Beer Bread has all the yeasty richness of a regular homebaked bread, but without all the effort of having to get the water temperature just right or wrestling an enormous wodge of dough into submission, or having to find a warm spot on a cold day to coax the yeasty-beasties into doing acrobatics while waiting all those weeks (ok hours) for it to rise. This bread totally kicks regular shop-bought bread’s butt – once you have tasted it, you will sanctimoniously turn your nose up at the uniformly tasteless white cheap-mattress-foam lumps that they sell on shop shelves.
It’s salty but sweet at the same time, it’s got that whole farmbread vibe going with it’s close texture and nubbly top crust, it can be enjoyed hot, cold, with indecent quantities of butter, with cheese, with jam, as a dipping/mopping implement, toasted, french-breaded, toasted-sandwiched, bread-puddinged, enjoyed with a fox, in a box, in a train, or in a plane, on the plain, in Spain, in a boat, with a goat, while writing a note, and paddling in a moat… you get my drift.
PLU-US if all of that wasn’t quite enough to convince you – it has just 3 ingredients (4 if you count the butter, which is really just a bit of edible cosmetics) and since no-one buys a single can of beer there will be at least five cold one’s waiting for you to enjoy with your *moment of reverent silence* *bows head* Beer Bread.
For one perfect loaf:
3 cups of self-raising flour
3 tablespoons of sugar
1 can (330ml) of a solidly-built beer (Black Label, in other words)
melted butter for moisturisation purposes
Preheat the oven to 180 degrees Celsius and grease a small loaf-tin. Mix the flour and sugar together, followed by the beer – it will froth up and you will be tempted to climb into the bowl to submerge yourself, but exercise restraint here.
Mix it lightly with a wooden spoon to combine; you may need to get in there briefly with your (clean) hands but you don’t actually need to beat it or knead it or otherwise inflict pain on it. Loosely shape it into a loaf-y kind of thing and tip it out into the prepared pan. I try to smooth the top out a bit with the back of a wooden spoon, to make for easier slicing later on, but to be honest it’s going to go all crazy on you anyway like GHD’d hair on one of those rainy days in Cape Town… so just accept that it’s never going to be one of those battery-farmed-bread shapes and pop it in the oven for an hour. This gives you plenty of time to start working on the rest of those beers, but remember at the halfway mark to remove the loaf and baste the top liberally with melted butter. Not strictly necessary but it does make it look so much more visually appealing.

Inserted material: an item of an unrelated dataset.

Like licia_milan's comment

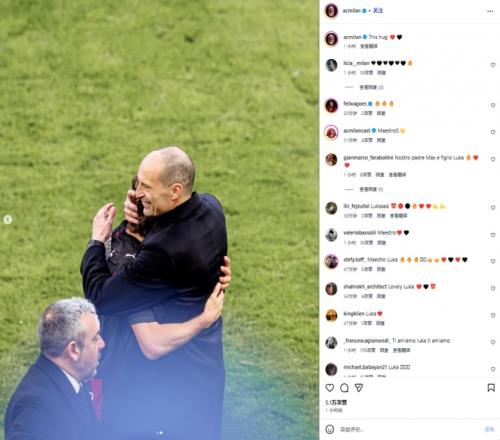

When it’s done, turn it out of the tin and allow to cool for as long as you can hold yourself back.
I recommend making two in one go – one for ripping apart and unleashing the savage beer-bread-beast, the other for the following day because it will calm down overnight and be far easier to slice neatly.
Either way, cut a hefty slice… the kind of hefty that could comfortably stop a badly-parked Boeing from rolling down a hill. If you find that the bread knife is not complying, lose it and just rip a large crusty chunk off with your bare (clean) hands. Slather it in butter. It’s perfectly ok if there is more butter than bread. It’s like one of those laws of physics but better – the amount of butter on a bit of bread is in direct proportion to its unbearable yumminess.
Fresh Bread + More Butter = More Yummy
PS: Assuming there are leftovers, pop it in the toaster the next morning!! Just don’t go drinking those 5 beers at that time of day, see.